Syntax tree generator with XSLT

My employer publishes (among other things) books on linguistics. These are full of pretty tree diagrams that show the structure of sentences.

Here's an example.

A simple syntax tree diagram showing the structure of the sentence "This is a wug"

The diagram contains a sentence and breaks it down into labelled syntactic components.

When we produce an ebook version, these diagrams are produced as GIF images, which are generally unsatisfactory. The text in the diagram does not match the surrounding text, and the images don't scale.

I've been saying for years that we should produce these diagrams in SVG, but it's never quite reached the top of the work priority list.

Anyway, about a month ago my son (now a linguistics student) showed me a tool he was using to generate syntax tree diagrams.

This is written in Javascript and converts a plain text representation of the tree into a PNG file.

The plain text consists of a bunch of nested square bracketed expressions, each consisting of a label and one or more values. A value may be a simple string (part of a sentence) or a nested expression.

Here's the example from the tool:

[S [NP This] [VP [V is] [^NP a wug]]]

Or with indentation:

[S 
    [NP This] 
    [VP 
        [V is] 
        [^NP a wug]
    ]
]

In a rare moment of clarity I realised that this plain text format was structured text and could be converted to produce an SVG version of the tree diagram, using XSLT.

I must have said this out loud because my son asked if I could get it done by the end of August.

So I took a look. My first thought was that invisible XML might be part of the solution.

I wrote a grammar and got some XML out using John Lumley's iXML parser.

But I realised that it was going to take me too long to plug this in to a second tool to process this into SVG, so I wrote XSLT with my own parser for this format. Basically a couple of regular expressions to identify a "balanced" expression, i.e. one with the same number of "[" as "]" characters.

The first pass over the source plain text creates an intermediate XML format. This is then run through a couple of other XSLT templates to add widths and coordinates to the text items.

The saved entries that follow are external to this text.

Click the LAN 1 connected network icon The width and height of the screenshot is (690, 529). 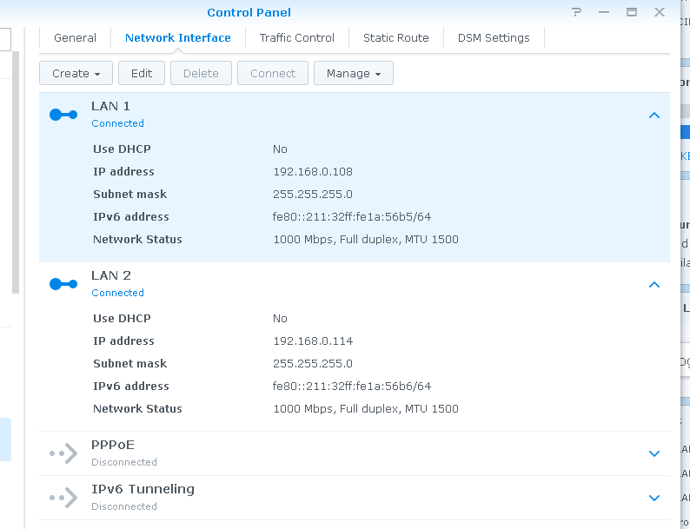63,115
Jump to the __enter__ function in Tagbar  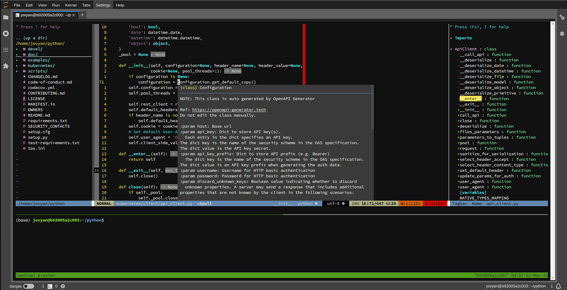tap(470, 99)
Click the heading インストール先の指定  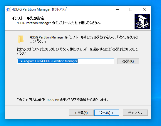click(x=28, y=18)
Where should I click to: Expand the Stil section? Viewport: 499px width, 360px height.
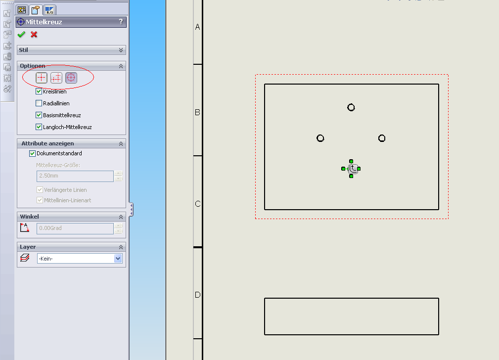[x=121, y=50]
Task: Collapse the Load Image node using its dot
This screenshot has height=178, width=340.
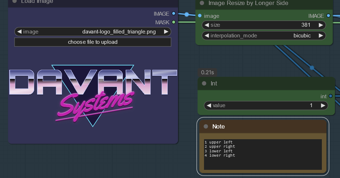Action: (x=15, y=1)
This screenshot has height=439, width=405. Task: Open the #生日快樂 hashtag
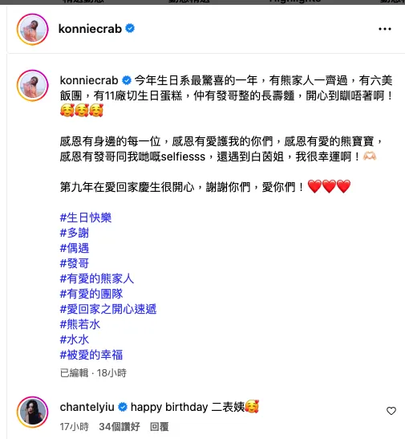[x=86, y=217]
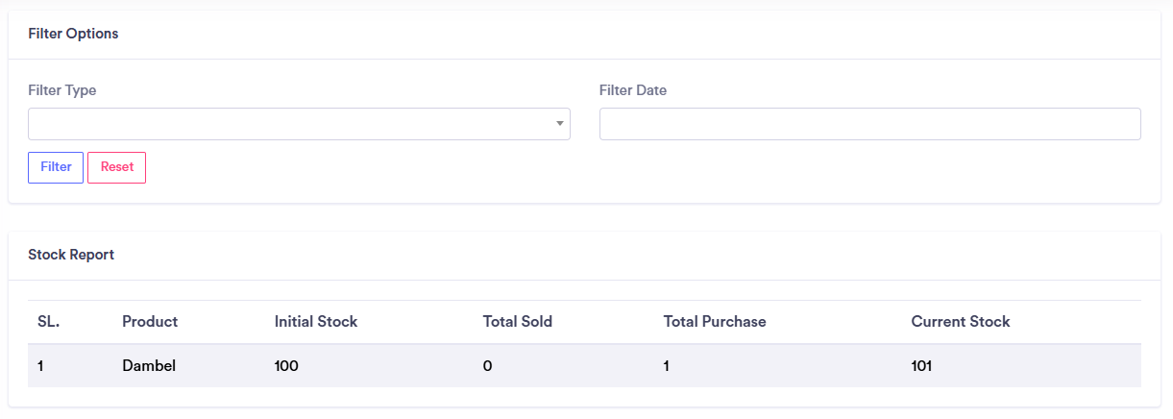Click the Filter Date input field

coord(869,124)
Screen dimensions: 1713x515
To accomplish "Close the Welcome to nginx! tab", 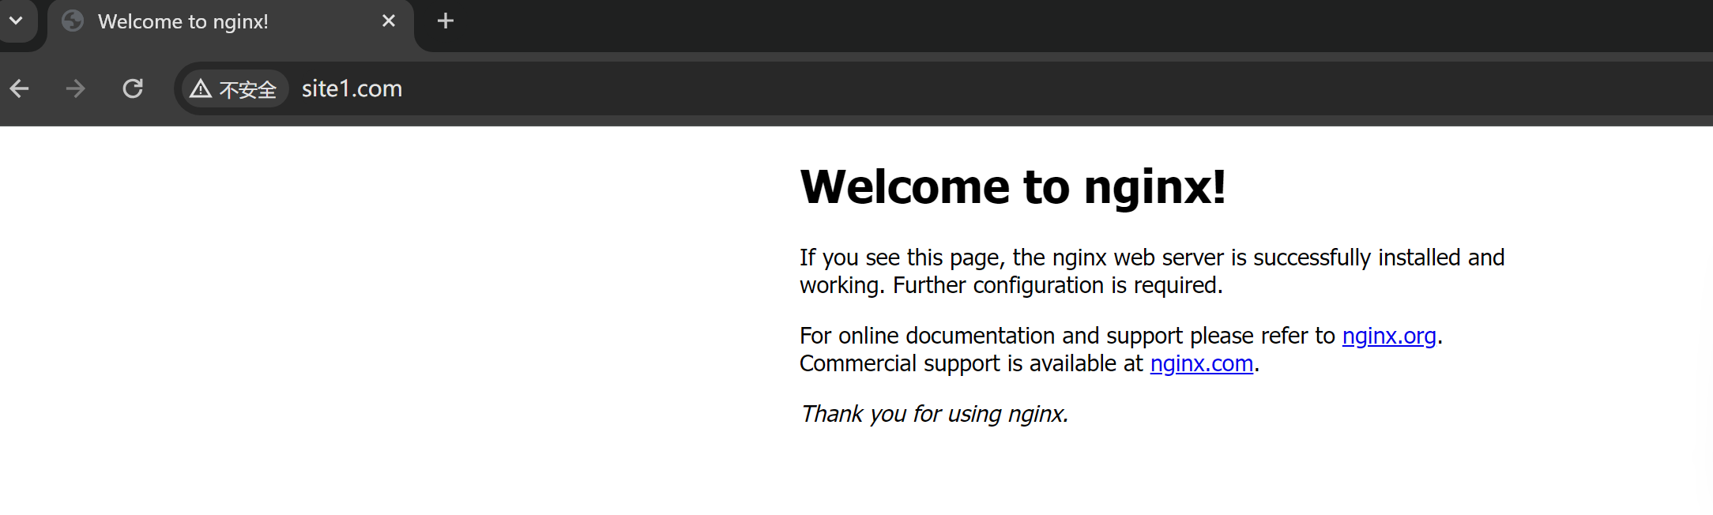I will [388, 21].
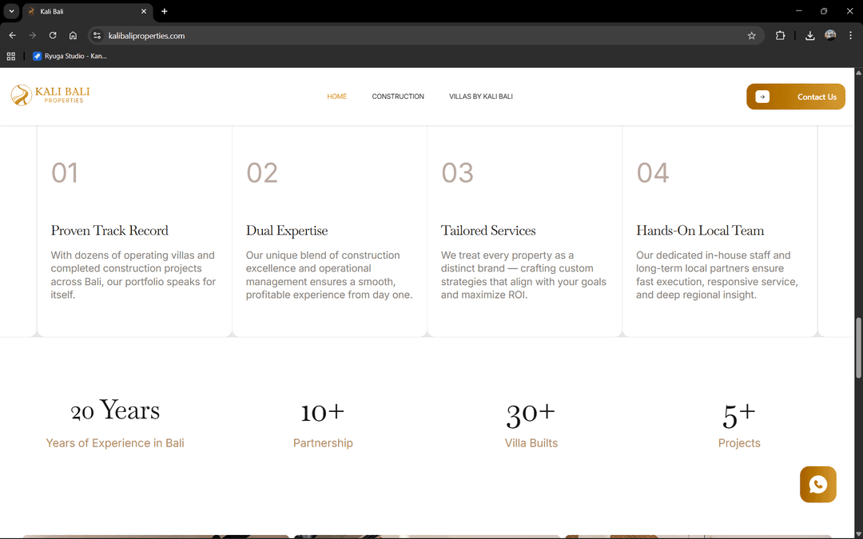
Task: Open the HOME navigation menu item
Action: [336, 97]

There are parameters and variables to set margins and spacing between items.

<dc:expression x="5" y="5" width="38.52864456176758">
   <dc:category 
       width="34.088539123535156" 
       x="7.220052719116211" 
       y="31.666666666666664">NP</dc:category>
   <dc:values>
      <dc:value 
          width="38.52864456176758" 
          x="5" 
          y="98.33333333333331">this</dc:value>
   </dc:values>
</dc:expression>

The only part of this process that unavoidably requires Javascript is calculating the width of a text item, which is not possible with XSLT. So we have a Javascript function that creates a canvas in the document and then uses its measureText method to get the width. The font information (e.g. "serif 12pt bold") is supplied with parameters that the user will be able to control. (Requiring a bit more Javascript.)

Syntax trees may contain arrows joining values. The plain text format indicates the start of an arrow with "<1>" and the end with "_1". A second arrow might use "<2>" etc.

Here's an example:

[CP 
    [C'
        [C \0]
        [TP
            [DP^ Sarah]
            [T'
                [V+T_1 BE+{pres}]
                [VP 
                    [V'
                        tV<1>
                        [VP
                            [V'
                                [V eating]
                                [DP^ fruit]
                            ]
                        ]
                    ]
                ]
            ]
        ]
    ]
]

A more complex syntax tree diagram showing a movement arrow

Another XSLT pass calculates the geometry of the arrows.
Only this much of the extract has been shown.